# [Set task]
Can you give every line of the listing below as a numbered list, skipping blank lines and leaving out the pictures?

# START OF Entries shown

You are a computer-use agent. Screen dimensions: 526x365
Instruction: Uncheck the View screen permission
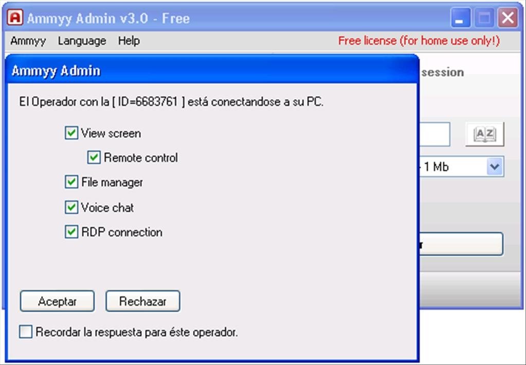[71, 133]
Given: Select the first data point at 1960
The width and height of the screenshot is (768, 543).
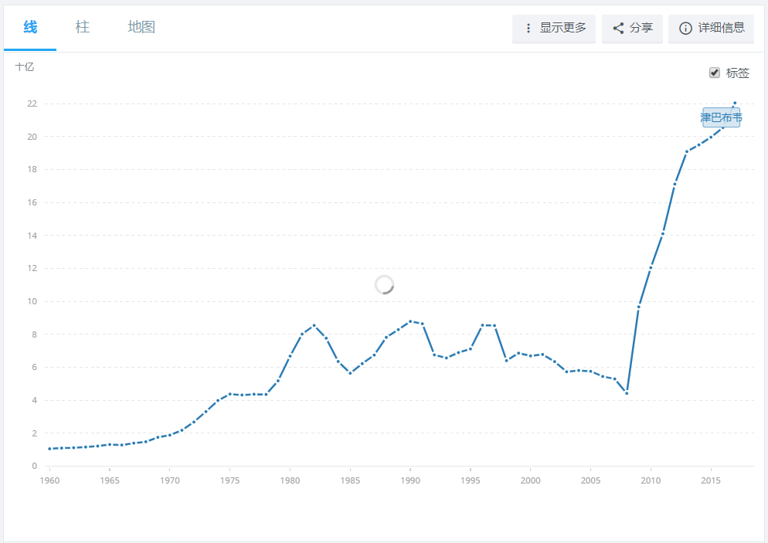Looking at the screenshot, I should click(49, 449).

# END OF Entries shown

# [Output of the exercise]
1. You are a computer-use agent. Screen dimensions: 526x365
2. Instruction: Uncheck the View screen permission
3. [71, 133]
4. Given: Select the first data point at 1960
5. The width and height of the screenshot is (768, 543).
6. Looking at the screenshot, I should click(49, 449).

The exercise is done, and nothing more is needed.